**Your assignment**
All records below are to be repeated precisely, with nothing added.
------------------------------
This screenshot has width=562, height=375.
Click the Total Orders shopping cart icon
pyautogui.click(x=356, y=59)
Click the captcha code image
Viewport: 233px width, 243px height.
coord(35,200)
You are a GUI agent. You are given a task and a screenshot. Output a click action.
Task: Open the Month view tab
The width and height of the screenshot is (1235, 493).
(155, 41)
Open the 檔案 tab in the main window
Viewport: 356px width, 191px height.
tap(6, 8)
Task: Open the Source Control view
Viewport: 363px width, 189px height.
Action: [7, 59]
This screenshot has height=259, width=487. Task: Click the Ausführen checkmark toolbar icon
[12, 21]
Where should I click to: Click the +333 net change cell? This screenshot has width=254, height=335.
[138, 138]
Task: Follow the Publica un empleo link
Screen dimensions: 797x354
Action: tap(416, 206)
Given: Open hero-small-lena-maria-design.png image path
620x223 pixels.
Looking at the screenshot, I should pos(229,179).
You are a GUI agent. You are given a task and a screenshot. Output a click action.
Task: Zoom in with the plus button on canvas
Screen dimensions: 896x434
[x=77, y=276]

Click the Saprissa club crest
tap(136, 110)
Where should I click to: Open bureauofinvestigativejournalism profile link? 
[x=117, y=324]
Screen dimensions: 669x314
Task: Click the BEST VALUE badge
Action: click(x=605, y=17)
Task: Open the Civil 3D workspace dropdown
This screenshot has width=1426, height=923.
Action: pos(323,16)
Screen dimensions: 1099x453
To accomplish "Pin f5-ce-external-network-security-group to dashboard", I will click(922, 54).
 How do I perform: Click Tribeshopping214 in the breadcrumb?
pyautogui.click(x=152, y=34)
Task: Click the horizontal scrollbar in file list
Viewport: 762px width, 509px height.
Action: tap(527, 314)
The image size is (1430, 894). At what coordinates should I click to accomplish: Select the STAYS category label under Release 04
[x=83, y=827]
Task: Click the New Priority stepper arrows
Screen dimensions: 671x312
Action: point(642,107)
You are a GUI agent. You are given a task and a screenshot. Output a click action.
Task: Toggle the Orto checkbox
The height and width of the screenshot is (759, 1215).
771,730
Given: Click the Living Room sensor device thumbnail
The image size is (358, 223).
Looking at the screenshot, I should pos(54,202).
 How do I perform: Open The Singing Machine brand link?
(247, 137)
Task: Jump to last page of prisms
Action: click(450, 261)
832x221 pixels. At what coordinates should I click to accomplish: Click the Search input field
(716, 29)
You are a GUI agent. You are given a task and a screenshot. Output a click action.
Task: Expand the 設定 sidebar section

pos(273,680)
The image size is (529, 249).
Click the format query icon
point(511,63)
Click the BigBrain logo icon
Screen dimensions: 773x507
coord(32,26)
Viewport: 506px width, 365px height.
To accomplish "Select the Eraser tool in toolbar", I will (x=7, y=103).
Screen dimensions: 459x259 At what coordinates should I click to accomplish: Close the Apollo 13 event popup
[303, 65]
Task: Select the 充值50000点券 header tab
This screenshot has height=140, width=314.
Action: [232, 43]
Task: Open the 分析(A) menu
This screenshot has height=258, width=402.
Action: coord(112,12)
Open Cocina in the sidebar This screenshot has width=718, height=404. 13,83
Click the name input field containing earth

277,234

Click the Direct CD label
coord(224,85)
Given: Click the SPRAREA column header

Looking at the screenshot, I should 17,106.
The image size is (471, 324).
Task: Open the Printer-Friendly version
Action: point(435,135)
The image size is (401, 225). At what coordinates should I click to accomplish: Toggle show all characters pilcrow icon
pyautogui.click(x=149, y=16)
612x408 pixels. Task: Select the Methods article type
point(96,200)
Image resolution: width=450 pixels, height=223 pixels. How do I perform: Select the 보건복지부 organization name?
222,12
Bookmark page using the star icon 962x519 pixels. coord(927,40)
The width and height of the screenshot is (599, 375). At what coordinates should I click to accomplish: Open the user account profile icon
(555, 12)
------------------------------
**Response box**
This screenshot has width=562, height=375.
Click the Total Orders shopping cart icon
pyautogui.click(x=356, y=59)
Click the captcha code image
Viewport: 233px width, 243px height.
coord(35,200)
You are a GUI agent. You are given a task and a screenshot. Output a click action.
Task: Open the Month view tab
The width and height of the screenshot is (1235, 493).
(155, 41)
Open the 檔案 tab in the main window
Viewport: 356px width, 191px height.
tap(6, 8)
Task: Open the Source Control view
Viewport: 363px width, 189px height.
Action: [7, 59]
This screenshot has height=259, width=487. Task: Click the Ausführen checkmark toolbar icon
[12, 21]
Where should I click to: Click the +333 net change cell? This screenshot has width=254, height=335.
[138, 138]
Task: Follow the Publica un empleo link
Screen dimensions: 797x354
Action: tap(416, 206)
Given: Open hero-small-lena-maria-design.png image path
620x223 pixels.
Looking at the screenshot, I should pos(229,179).
You are a GUI agent. You are given a task and a screenshot. Output a click action.
Task: Zoom in with the plus button on canvas
Screen dimensions: 896x434
[x=77, y=276]

Click the Saprissa club crest
tap(136, 110)
Where should I click to: Open bureauofinvestigativejournalism profile link? 
[x=117, y=324]
Screen dimensions: 669x314
Task: Click the BEST VALUE badge
Action: click(x=605, y=17)
Task: Open the Civil 3D workspace dropdown
This screenshot has width=1426, height=923.
Action: pos(323,16)
Screen dimensions: 1099x453
To accomplish "Pin f5-ce-external-network-security-group to dashboard", I will click(922, 54).
 How do I perform: Click Tribeshopping214 in the breadcrumb?
pyautogui.click(x=152, y=34)
Task: Click the horizontal scrollbar in file list
Viewport: 762px width, 509px height.
Action: tap(527, 314)
The image size is (1430, 894). At what coordinates should I click to accomplish: Select the STAYS category label under Release 04
[x=83, y=827]
Task: Click the New Priority stepper arrows
Screen dimensions: 671x312
Action: point(642,107)
You are a GUI agent. You are given a task and a screenshot. Output a click action.
Task: Toggle the Orto checkbox
The height and width of the screenshot is (759, 1215).
771,730
Given: Click the Living Room sensor device thumbnail
The image size is (358, 223).
Looking at the screenshot, I should pos(54,202).
 How do I perform: Open The Singing Machine brand link?
(247, 137)
Task: Jump to last page of prisms
Action: click(450, 261)
832x221 pixels. At what coordinates should I click to accomplish: Click the Search input field
(716, 29)
You are a GUI agent. You are given a task and a screenshot. Output a click action.
Task: Expand the 設定 sidebar section

pos(273,680)
The image size is (529, 249).
Click the format query icon
point(511,63)
Click the BigBrain logo icon
Screen dimensions: 773x507
coord(32,26)
Viewport: 506px width, 365px height.
To accomplish "Select the Eraser tool in toolbar", I will (x=7, y=103).
Screen dimensions: 459x259 At what coordinates should I click to accomplish: Close the Apollo 13 event popup
[303, 65]
Task: Select the 充值50000点券 header tab
This screenshot has height=140, width=314.
Action: [232, 43]
Task: Open the 分析(A) menu
This screenshot has height=258, width=402.
Action: coord(112,12)
Open Cocina in the sidebar This screenshot has width=718, height=404. 13,83
Click the name input field containing earth

277,234

Click the Direct CD label
coord(224,85)
Given: Click the SPRAREA column header

Looking at the screenshot, I should 17,106.
The image size is (471, 324).
Task: Open the Printer-Friendly version
Action: point(435,135)
The image size is (401, 225). At what coordinates should I click to accomplish: Toggle show all characters pilcrow icon
pyautogui.click(x=149, y=16)
612x408 pixels. Task: Select the Methods article type
point(96,200)
Image resolution: width=450 pixels, height=223 pixels. How do I perform: Select the 보건복지부 organization name?
222,12
Bookmark page using the star icon 962x519 pixels. coord(927,40)
The width and height of the screenshot is (599, 375). At what coordinates should I click to accomplish: Open the user account profile icon
(555, 12)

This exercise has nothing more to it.